[Sigia-l] The Nine Nations of North America
Ben Henick
persist1 at io.com
Sun Apr 21 15:48:49 EDT 2002
On Sat, 20 Apr 2002, Lucie Melahn wrote:
> Ben,
>
> I didn't intend to present this as a scholarly work.
I know. That's why I labelled it a general rant. I did not intend
anything personal by it.
"Popular" works are known for presenting points of view that would never
occur to an academic author/researcher, and also cut to the chase where an
academic would be rather tiresome in achieving standards of scholarship
necessary to successful peer review. (cf. Web Pages That Suck)
However, those same popular works perpetuate misconceptions and sometimes
urban legend, which is why I ranted.
> But there are some good things about the book. I do think it's legitimate
> to talk about cultural regions. Are there nine? More? Less? We could argue
> about it for weeks. But I think the book is a starting point. For one thing
> it's the only book I know that talks about subregions in North America. If
> someone knows a better one I'd love to know about it.
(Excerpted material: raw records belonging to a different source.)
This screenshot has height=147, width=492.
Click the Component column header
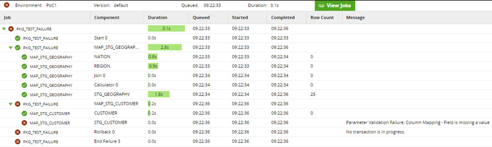click(107, 18)
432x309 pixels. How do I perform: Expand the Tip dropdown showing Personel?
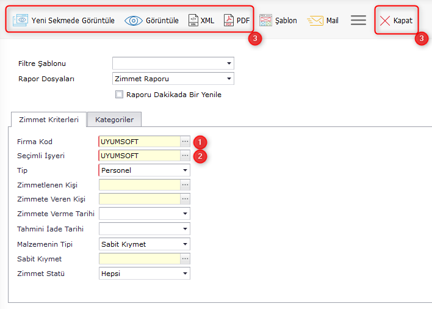point(185,170)
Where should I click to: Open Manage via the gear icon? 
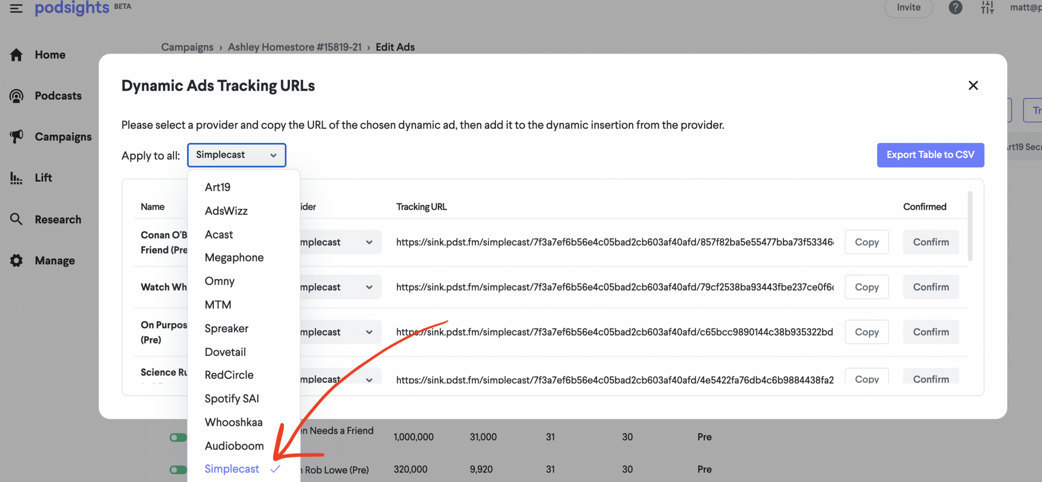pos(17,261)
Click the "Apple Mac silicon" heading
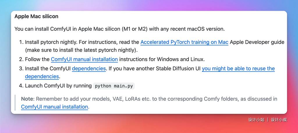Viewport: 298px width, 133px height. (x=36, y=17)
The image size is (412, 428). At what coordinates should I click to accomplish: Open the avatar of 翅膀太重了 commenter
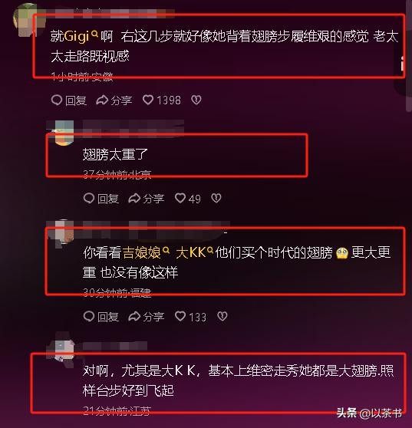64,133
To the best of my knowledge, no such creature exists outside of research
of frontier history.
On this we seem to agree more than anything else...
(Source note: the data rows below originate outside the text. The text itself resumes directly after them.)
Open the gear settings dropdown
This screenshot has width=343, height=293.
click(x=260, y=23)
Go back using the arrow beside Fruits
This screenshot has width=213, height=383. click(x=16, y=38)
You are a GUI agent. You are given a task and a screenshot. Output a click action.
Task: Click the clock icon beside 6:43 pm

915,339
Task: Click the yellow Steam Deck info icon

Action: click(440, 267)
> I have no problem with ignoring political boundaries to describe cultural
> geography.
Neither do I; I thought that was inferred in my previous message. At
times it is vitally necessary to ignore political boundaries if you're
going to examine cultural geography (because diffusion has this bizarre
tendency to ignore political boundaries, hehe).
> As a matter of fact, I am of French Canadian origin (see my first name),
> grew up in New England, and have visited the Maritimes many times. I have
> no problem putting the Maritimes in New England. The cultural links are
> indeed very strong, in my view.
You are far better equipped to speak for this than I; case closed.
> I have a much bigger problem putting agricultural Upstate New York as part
> of the "Foundry" with a cultural capital of Chicago. I lived there for over
> five years, and we had no cultural relationship with Chicago that I ever
> detected. I'm sure everyone on this list will also have a problem with at
> least one area of the map.
...Which is why I posted my rant, and brought in the author-vs.-reader
angle that I did.
What got me was the lumping of practically all of Western Canada (and
a good part of Ontario) into the the "Empty Quarter" and the failure to
include more of New Mexico in the area labelled "Mex-America" - these
rather apalling displays of ignorance are what soured me on the viability
of the book as presented.
Even the site referenced makes it clear that the scholarship of the book
leaves a great deal to be desired.
Whatever the case, this presentation definitely brings home the need to
know your audience. Whether we realize it or not, we are trapped at times
by our local perceptions, and risk inflicting those on our audience while
on a project. Yes, that's a lame effort to keep the thread on-topic.
--
Ben Henick
Web Author At-Large Managing Editor
http://www.io.com/persist1/ http://www.digital-web.com/
persist1 at io.com bmh at digital-web.com
--
"Are you pondering what I'm pondering, Pinky?"
"I think so, Brain, but... (snort) no, no, it's too stupid."
"We will disguise ourselves as a cow."
"Oh!" (giggles) "That was it exactly!"